-- WHAT IS NEEDED --
Your reply must consist of the data below, reproduced character for character.

╭─ MATERIAL FOR THIS TASK

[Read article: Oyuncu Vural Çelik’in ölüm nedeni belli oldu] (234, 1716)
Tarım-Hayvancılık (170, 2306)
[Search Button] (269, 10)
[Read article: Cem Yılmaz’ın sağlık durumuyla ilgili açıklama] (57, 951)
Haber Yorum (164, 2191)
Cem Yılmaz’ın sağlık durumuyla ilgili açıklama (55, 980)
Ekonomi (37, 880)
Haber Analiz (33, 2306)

╰─

-- OUTPUT BELOW --
[Read article: Oyuncu Vural Çelik’in ölüm nedeni belli oldu] (234, 1716)
Tarım-Hayvancılık (170, 2306)
[Search Button] (269, 10)
[Read article: Cem Yılmaz’ın sağlık durumuyla ilgili açıklama] (57, 951)
Haber Yorum (164, 2191)
Cem Yılmaz’ın sağlık durumuyla ilgili açıklama (55, 980)
Ekonomi (37, 880)
Haber Analiz (33, 2306)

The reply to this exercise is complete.